Aim of the task:
Could you give back exactly the lines below from the one with "Where should I click to: Download" through the one with "the Cut (剪切)", without a single picture?

Supplied records:
=== Section Start ===

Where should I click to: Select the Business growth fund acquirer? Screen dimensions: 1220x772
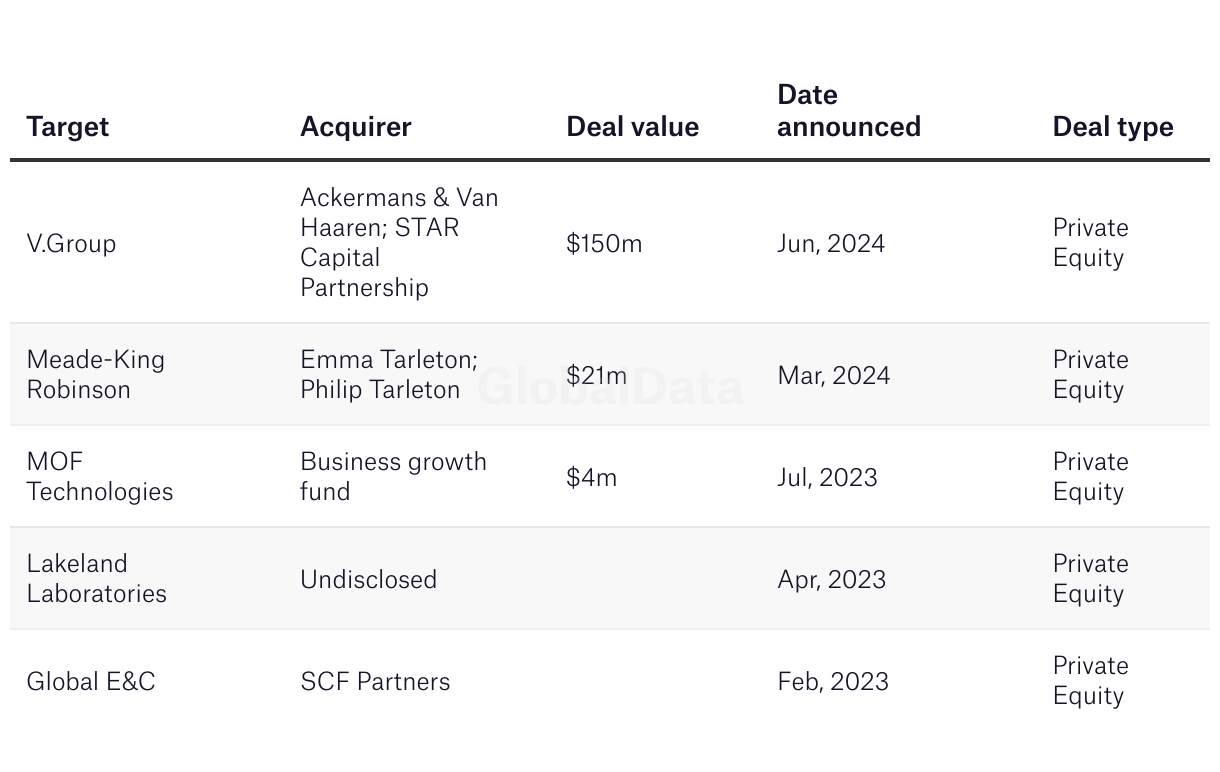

=== Section End ===
=== Section Start ===

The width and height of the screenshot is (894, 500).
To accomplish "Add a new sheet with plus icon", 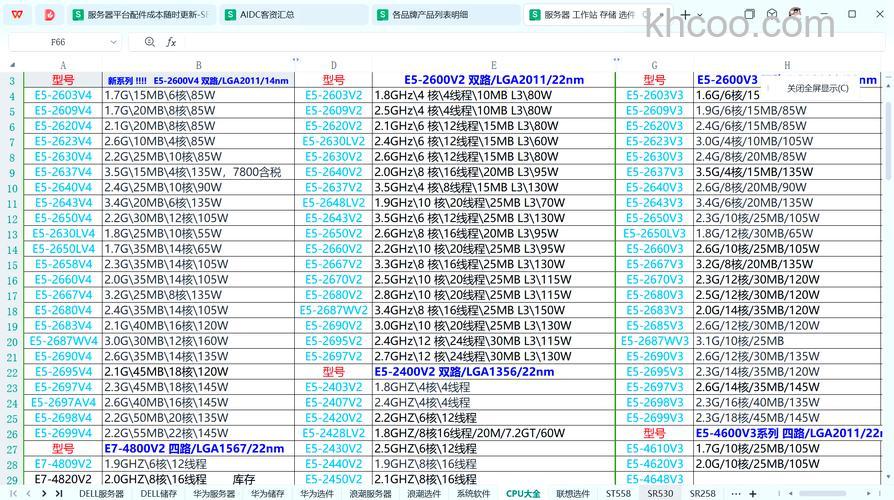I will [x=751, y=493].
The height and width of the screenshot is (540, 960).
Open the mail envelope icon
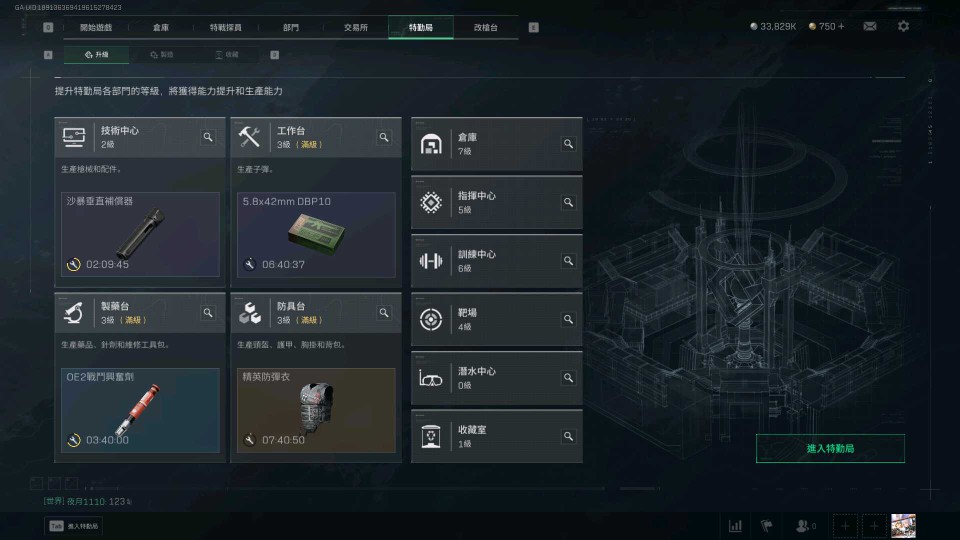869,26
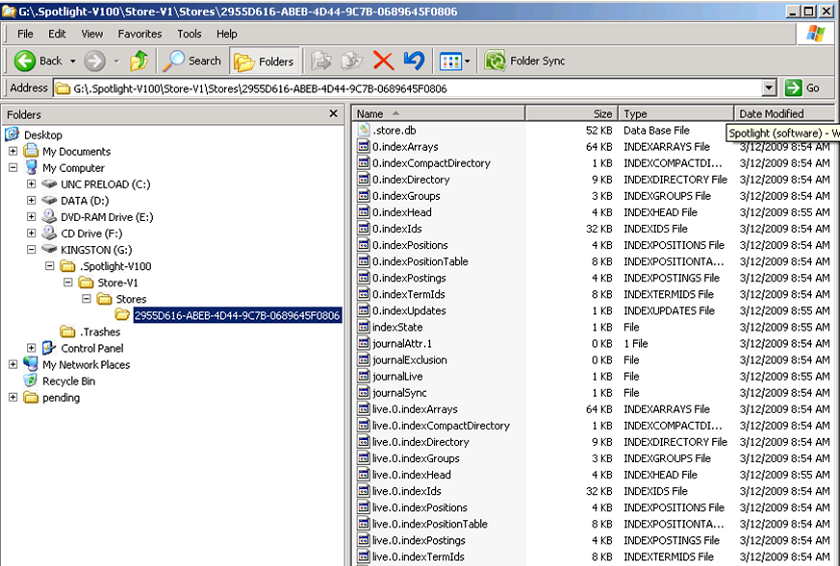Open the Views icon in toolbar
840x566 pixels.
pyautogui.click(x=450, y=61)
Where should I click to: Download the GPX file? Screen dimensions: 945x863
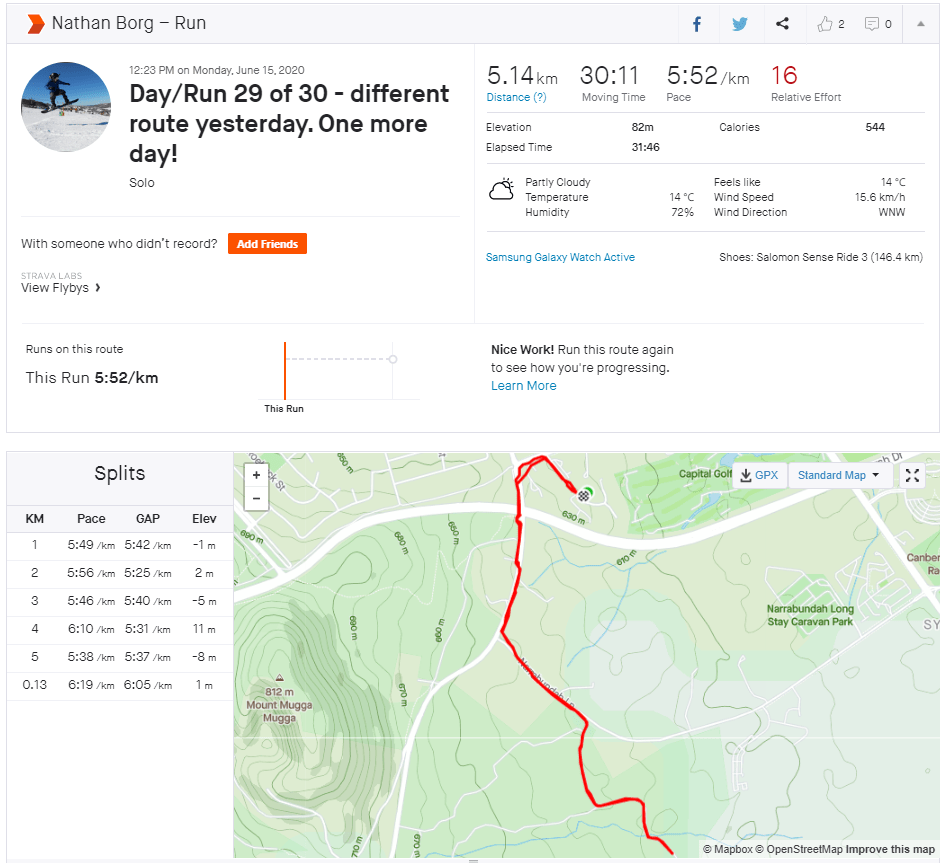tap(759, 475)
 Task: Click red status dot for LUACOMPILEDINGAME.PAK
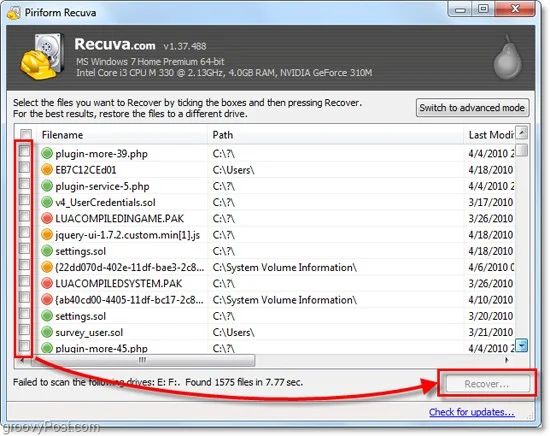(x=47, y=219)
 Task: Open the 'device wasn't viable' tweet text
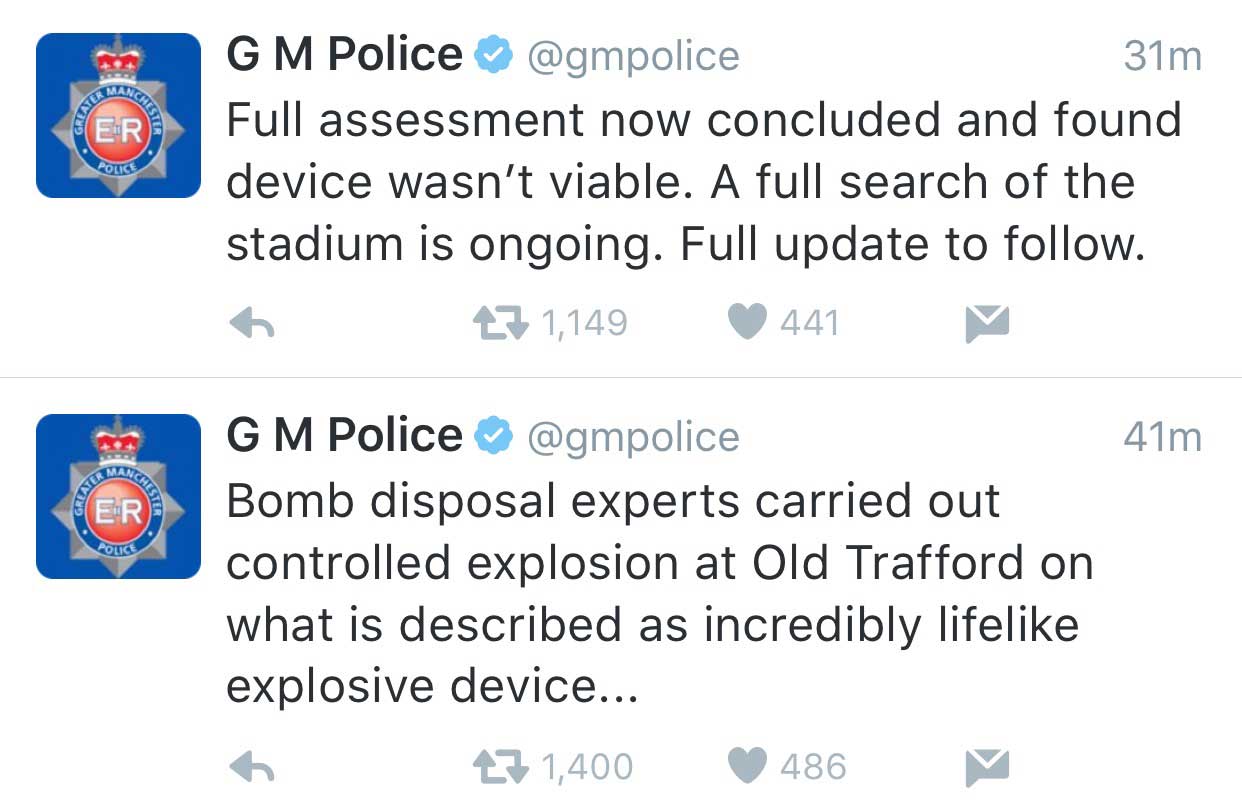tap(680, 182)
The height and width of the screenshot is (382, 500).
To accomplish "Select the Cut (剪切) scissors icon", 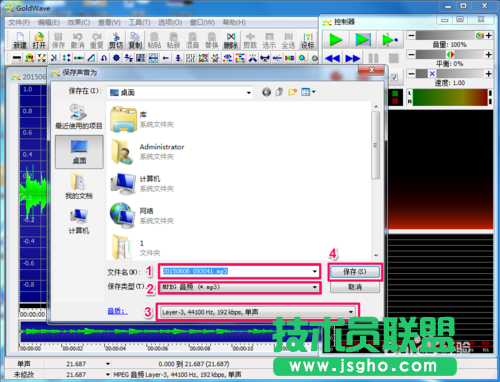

=== Section End ===
=== Section Start ===

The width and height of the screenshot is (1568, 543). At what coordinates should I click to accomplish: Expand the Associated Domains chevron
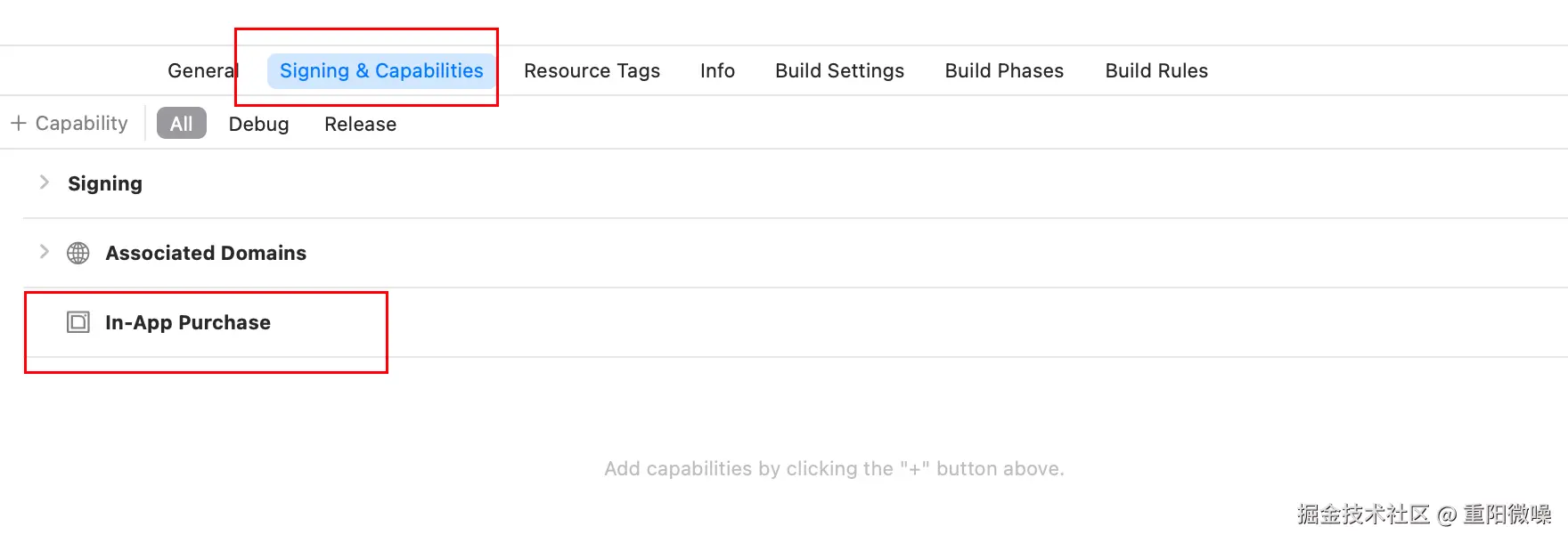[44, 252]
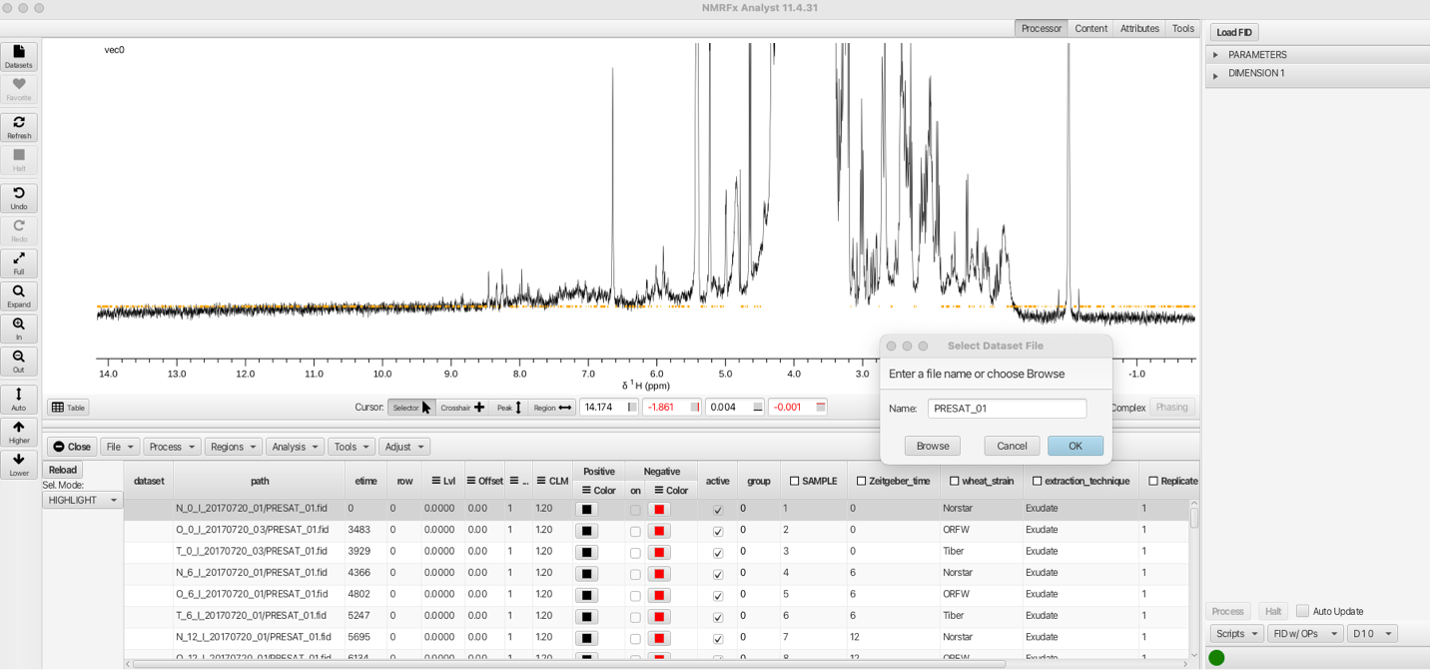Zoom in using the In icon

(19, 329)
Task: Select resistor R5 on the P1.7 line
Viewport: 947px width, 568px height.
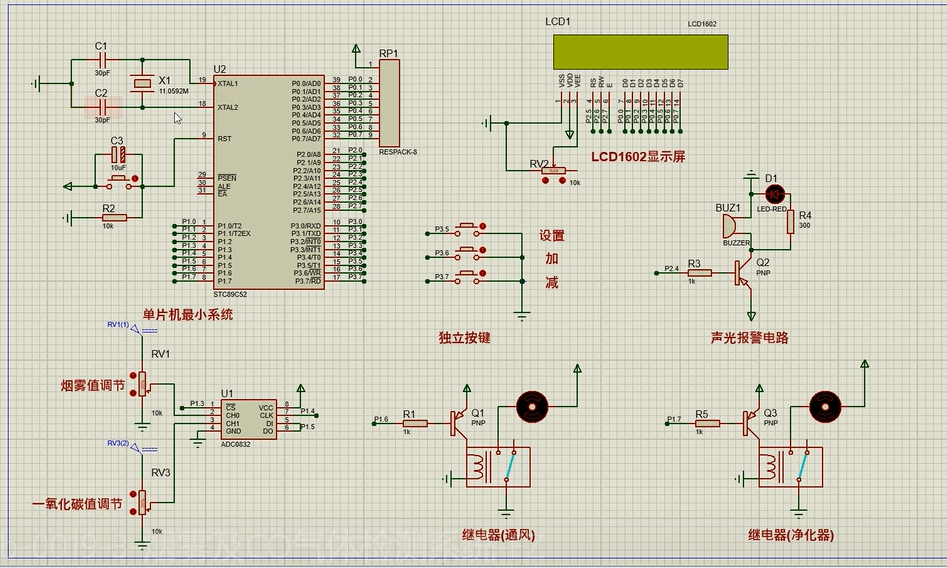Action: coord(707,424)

=== Section End ===

Solution for this problem:
Where should I click to: Download the GPX file? Screen dimensions: 945x863
tap(759, 475)
 Task: Click red status dot for LUACOMPILEDINGAME.PAK
(x=47, y=219)
 Task: Open the 'device wasn't viable' tweet text
tap(680, 182)
The height and width of the screenshot is (382, 500).
To accomplish "Select the Cut (剪切) scissors icon", 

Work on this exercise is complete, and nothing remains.